> _The request_:
Please edit all of the records below by replacing "clipboard group" with "clipboard section" and leaving everything else unchanged. Omit the pictures from your answer.

--- Records for the task ---

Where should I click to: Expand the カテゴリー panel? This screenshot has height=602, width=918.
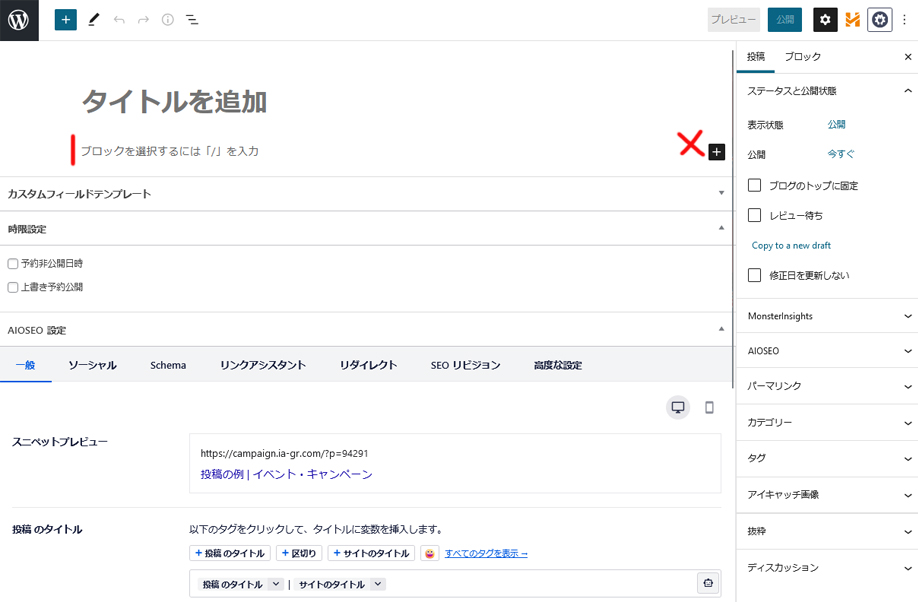click(826, 423)
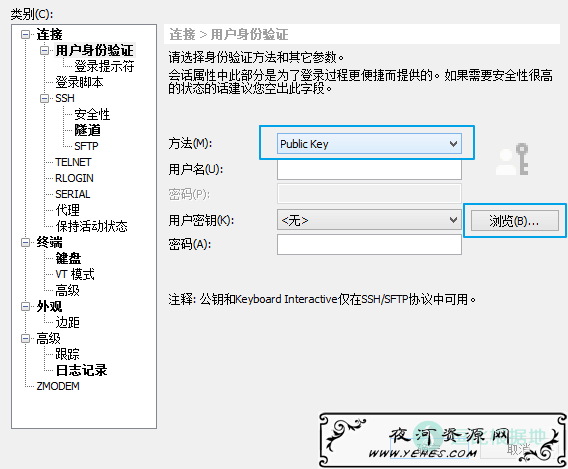The height and width of the screenshot is (469, 568).
Task: Select 隧道 under SSH
Action: (87, 130)
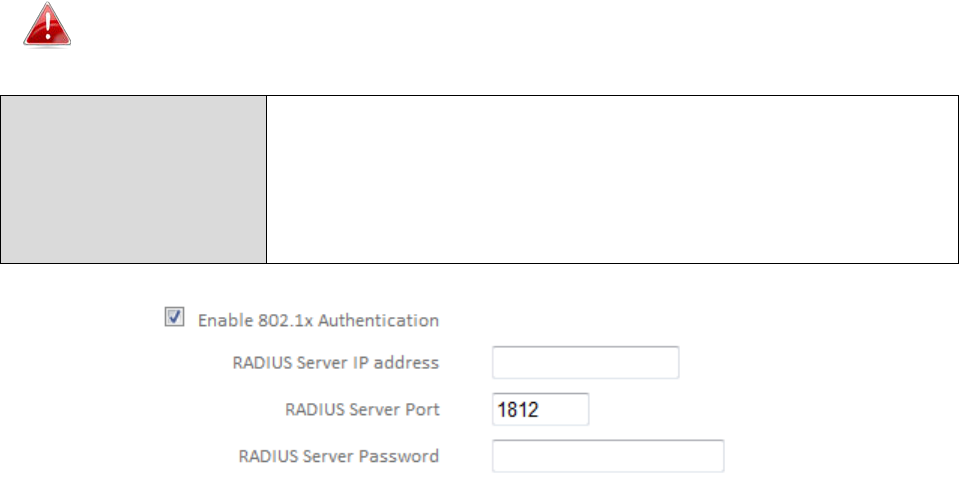Click the RADIUS Server IP address label

tap(336, 363)
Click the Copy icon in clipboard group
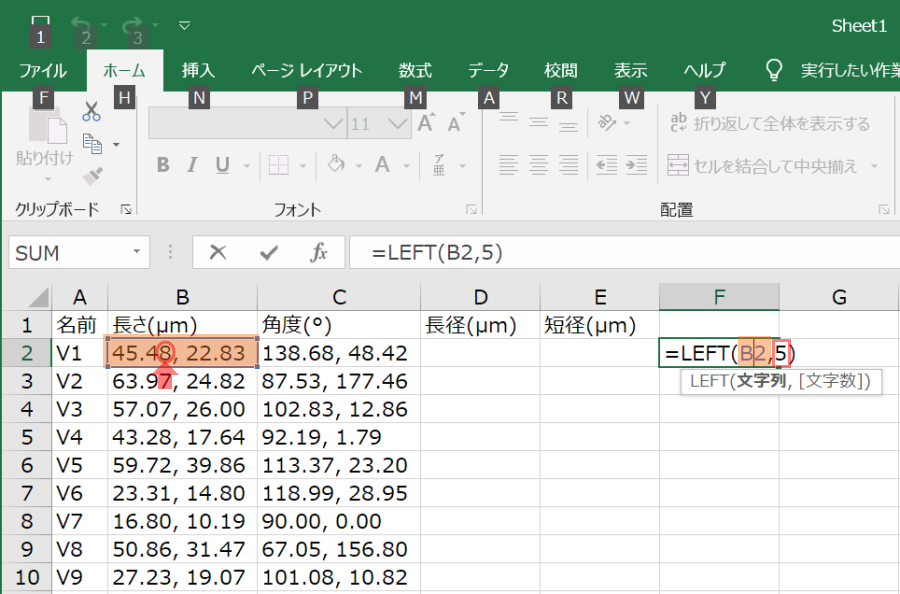Viewport: 900px width, 594px height. (92, 143)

---

> _Response for this exercise_:
Where should I click to: Expand the カテゴリー panel? This screenshot has height=602, width=918.
click(826, 423)
The height and width of the screenshot is (469, 568).
Task: Select 隧道 under SSH
Action: (87, 130)
Click the RADIUS Server IP address label

tap(336, 363)
Click the Copy icon in clipboard section
Viewport: 900px width, 594px height. (92, 143)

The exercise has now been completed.